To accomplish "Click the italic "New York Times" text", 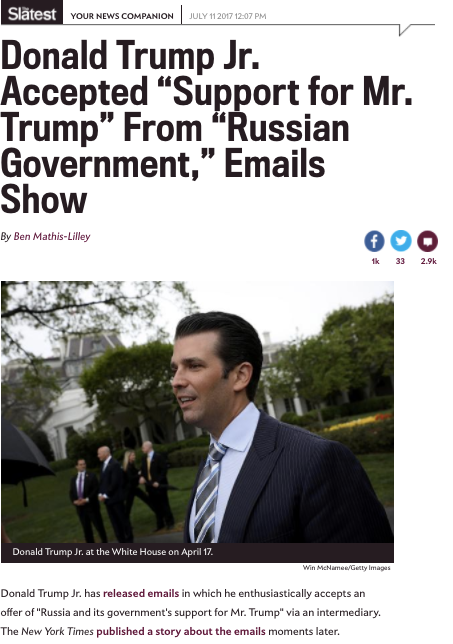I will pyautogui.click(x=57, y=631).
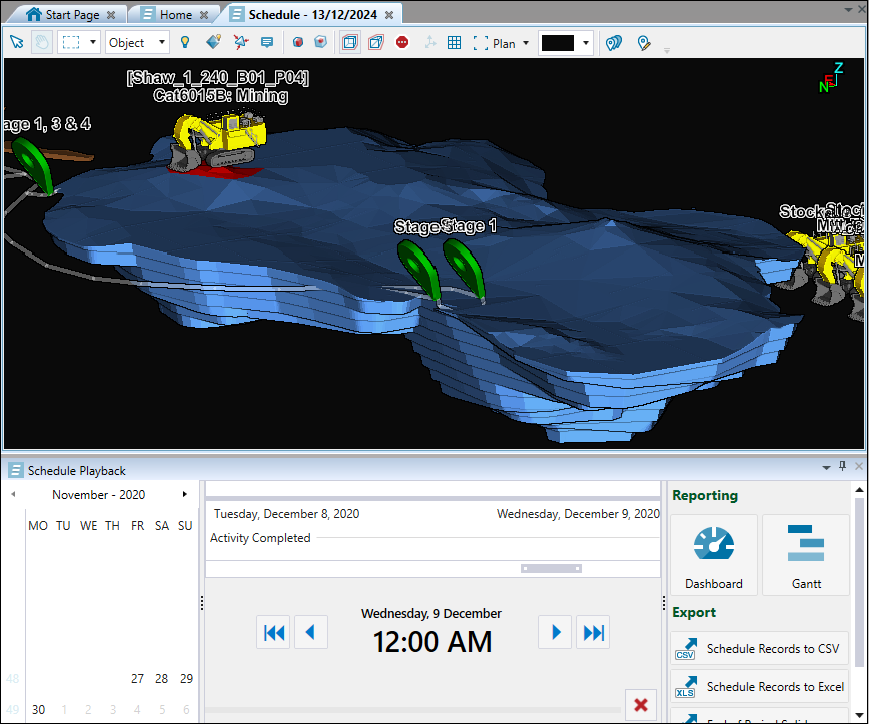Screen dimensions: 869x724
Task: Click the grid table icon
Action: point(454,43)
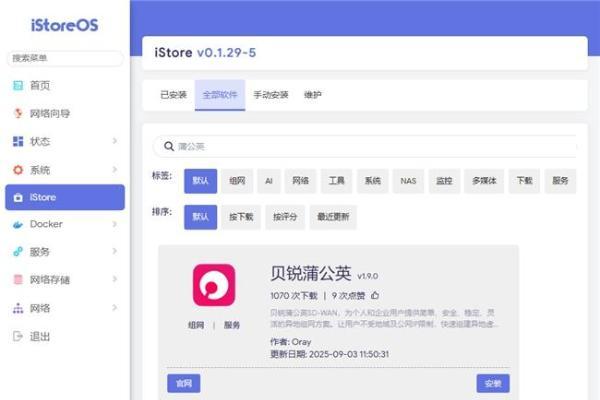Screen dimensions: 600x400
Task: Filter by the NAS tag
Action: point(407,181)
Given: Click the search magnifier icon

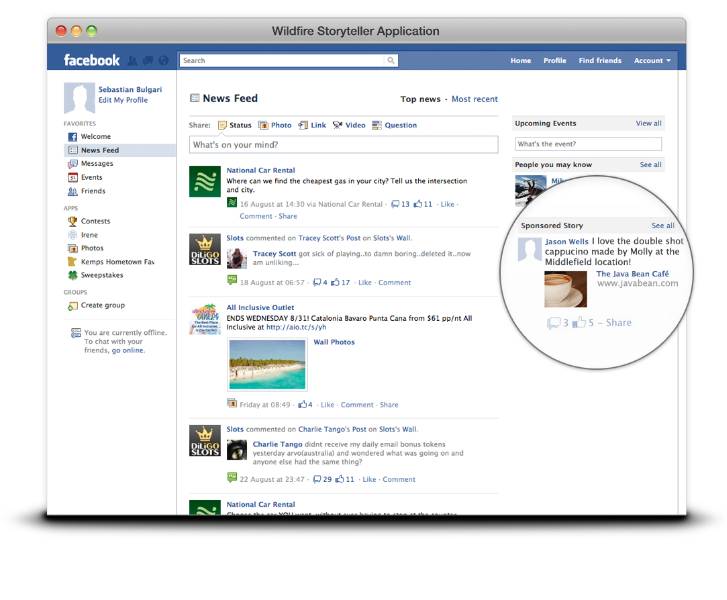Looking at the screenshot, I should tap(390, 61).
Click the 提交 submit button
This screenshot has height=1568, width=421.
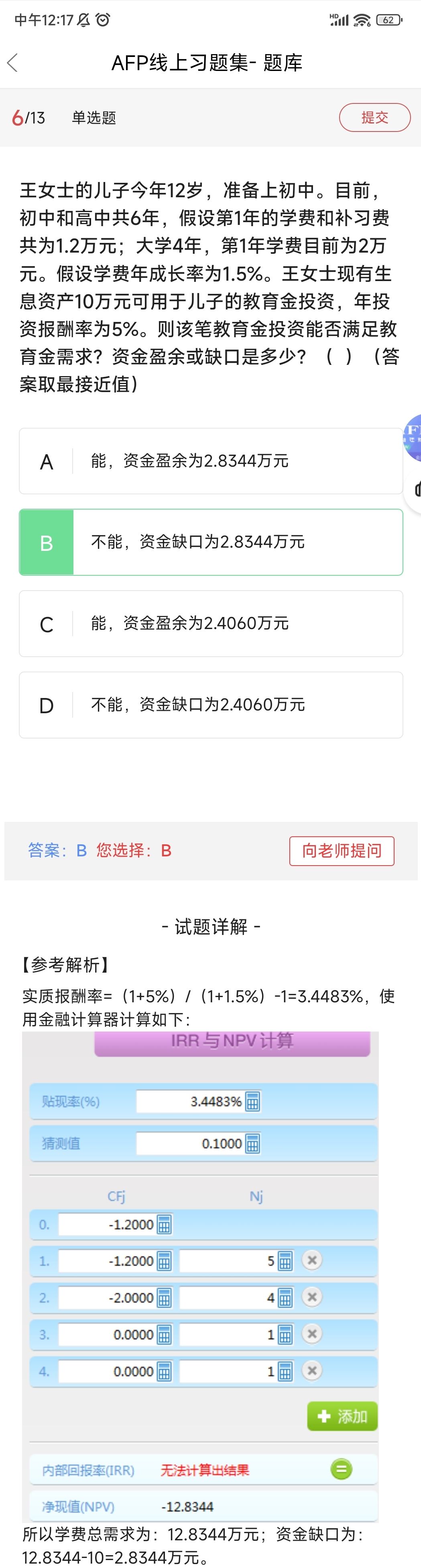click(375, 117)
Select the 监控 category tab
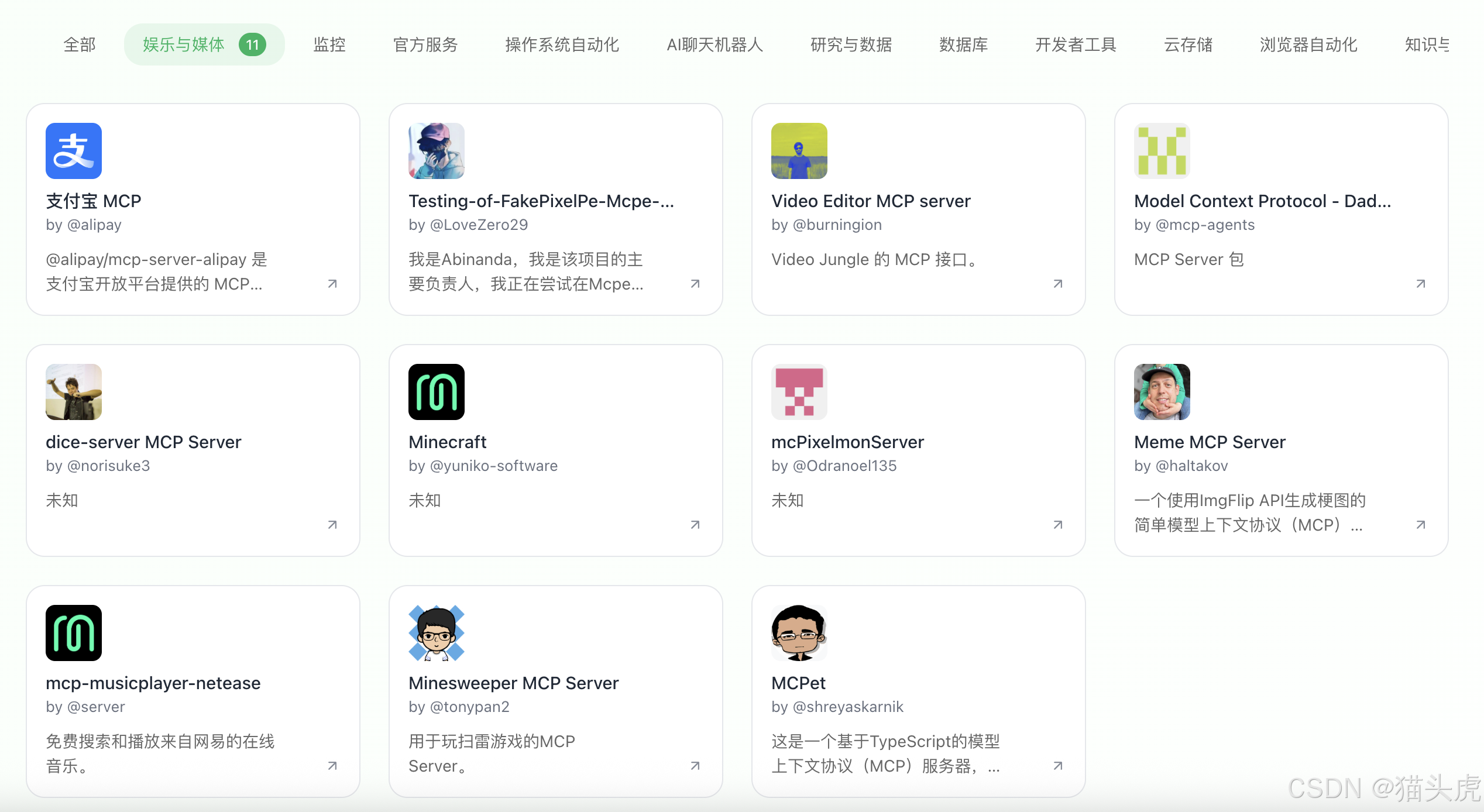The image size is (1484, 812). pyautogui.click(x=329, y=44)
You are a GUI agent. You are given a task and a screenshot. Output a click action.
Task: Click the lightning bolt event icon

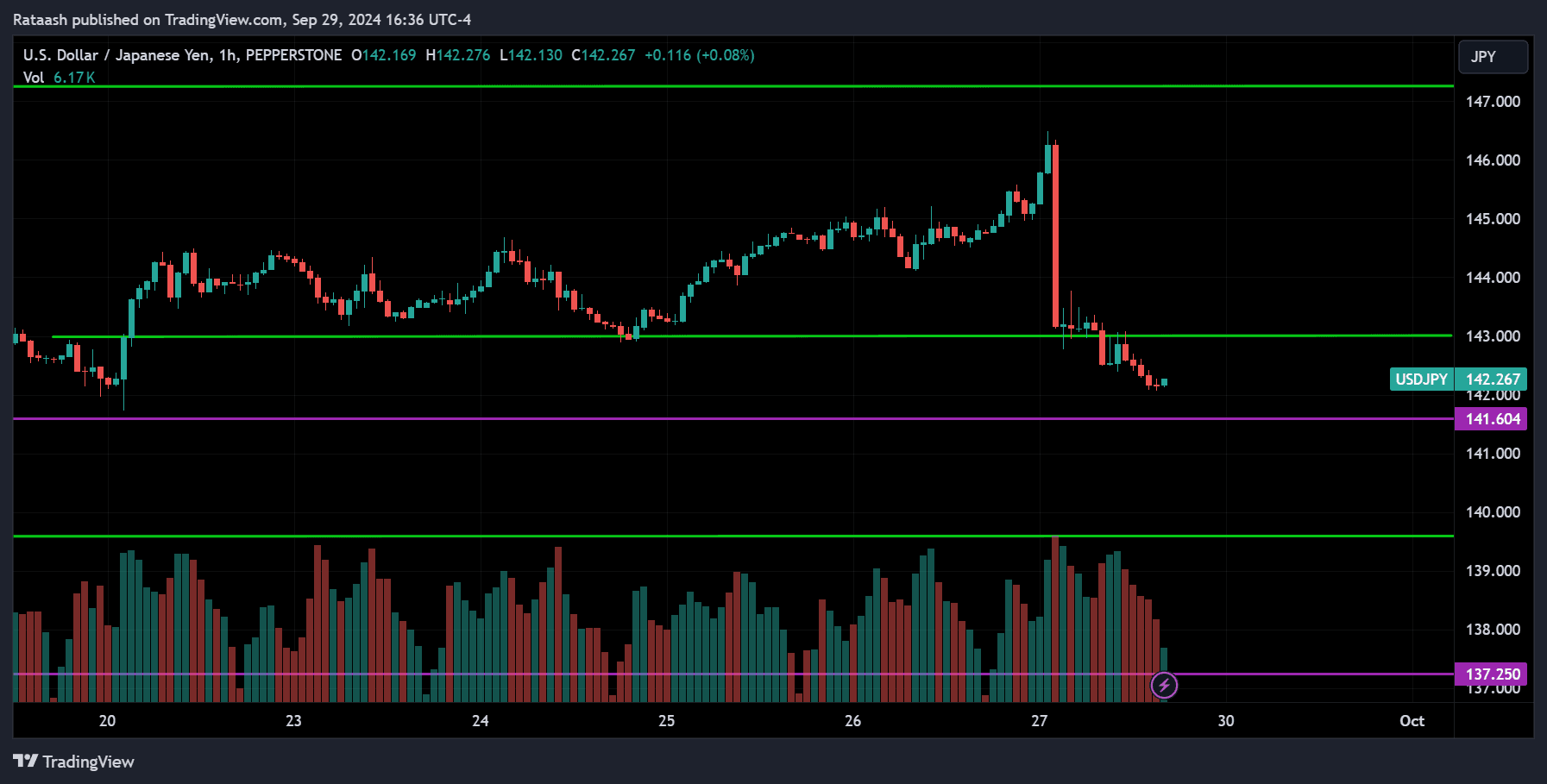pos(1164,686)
==
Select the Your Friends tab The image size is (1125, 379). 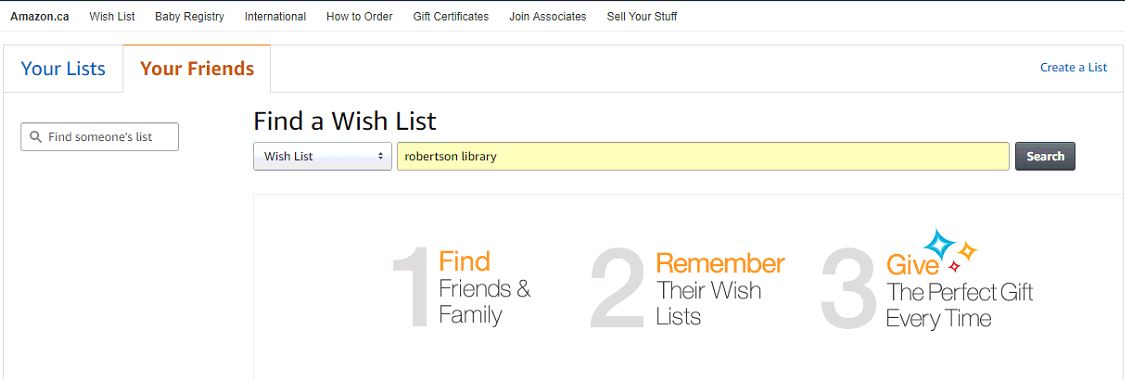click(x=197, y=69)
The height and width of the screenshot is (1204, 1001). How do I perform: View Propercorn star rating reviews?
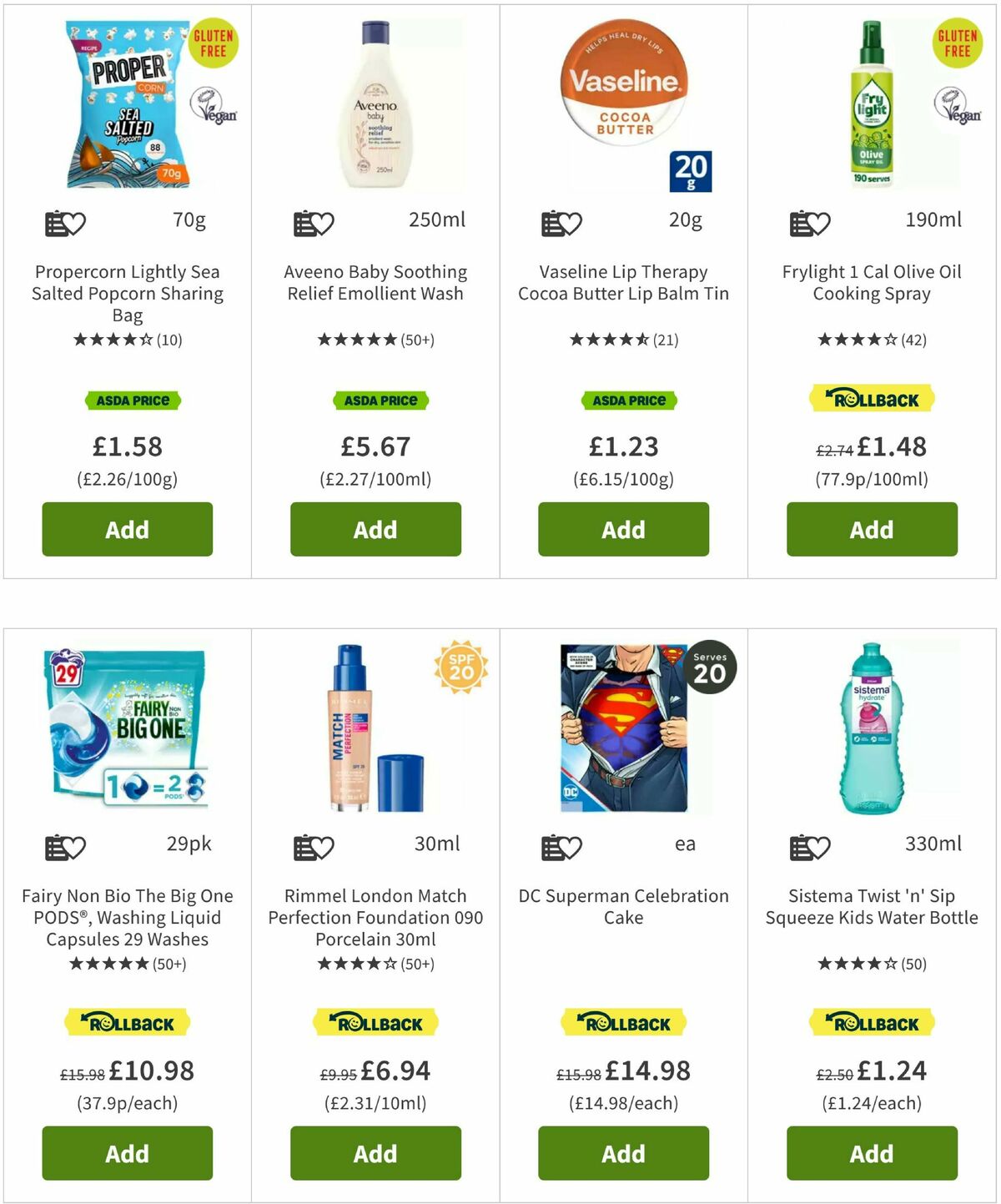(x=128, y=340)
--
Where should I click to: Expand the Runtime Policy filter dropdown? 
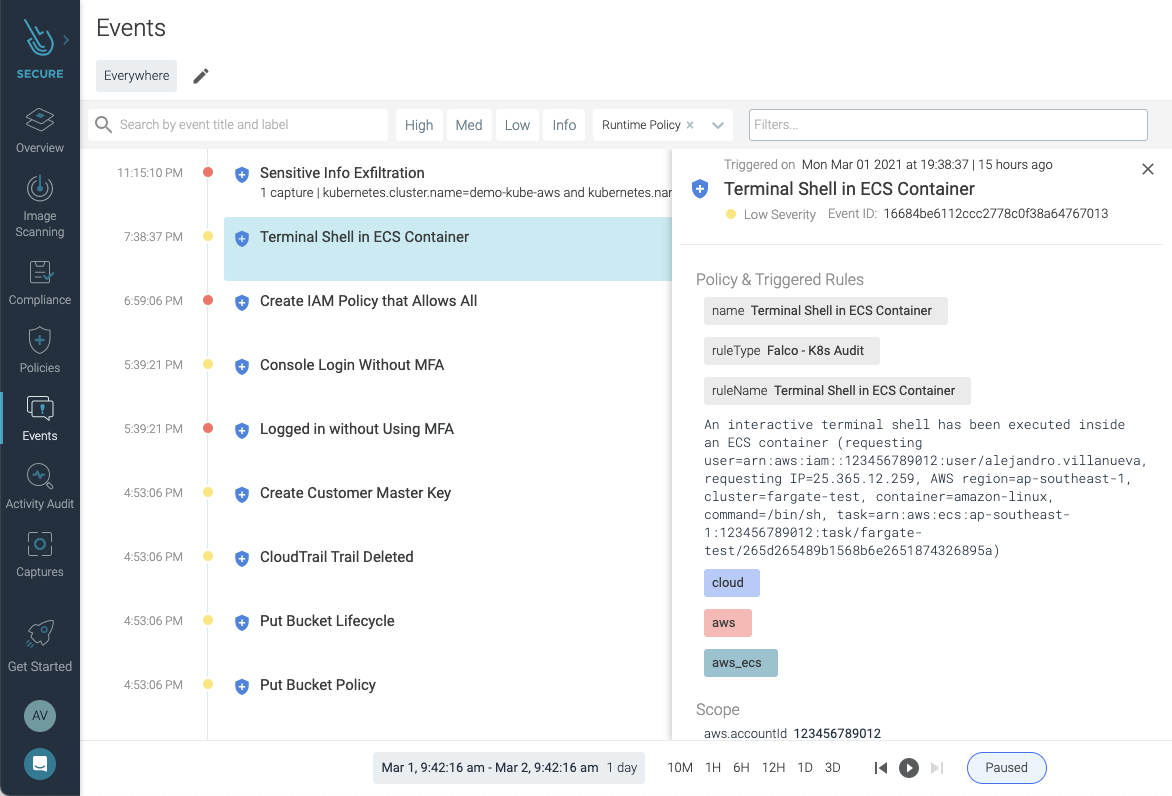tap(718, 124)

:: EXERCISE DIRECTIONS ::
Give the lines again word for word, beginning with the line that contains "The height and" and stopping after the line that contains "(x=128, y=340)". Omit the pictures from your answer.

:: REPLY TO THE TASK ::
The height and width of the screenshot is (1204, 1001). How do I perform: View Propercorn star rating reviews?
(x=128, y=340)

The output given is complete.